Copy every line of the records below word for word, leaving the pictures out of your answer.
====== Material to process ======
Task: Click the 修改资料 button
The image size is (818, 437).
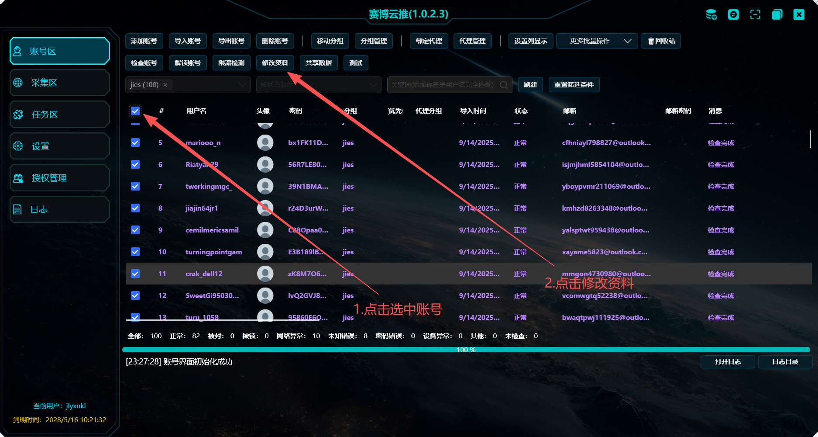Action: pos(275,63)
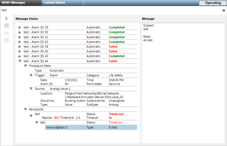The height and width of the screenshot is (146, 227).
Task: Click the round X cancel icon
Action: coord(7,40)
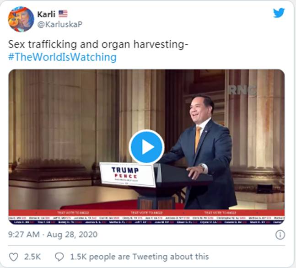Click the donor names ticker in video
The height and width of the screenshot is (268, 296).
tap(146, 220)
======
• [Worked answer]:
Task: Click the 修改资料 button
The image size is (818, 437).
Action: pos(275,63)
The height and width of the screenshot is (146, 227).
Task: Click the round X cancel icon
Action: coord(7,40)
Click the donor names ticker in video
The height and width of the screenshot is (268, 296).
tap(146, 220)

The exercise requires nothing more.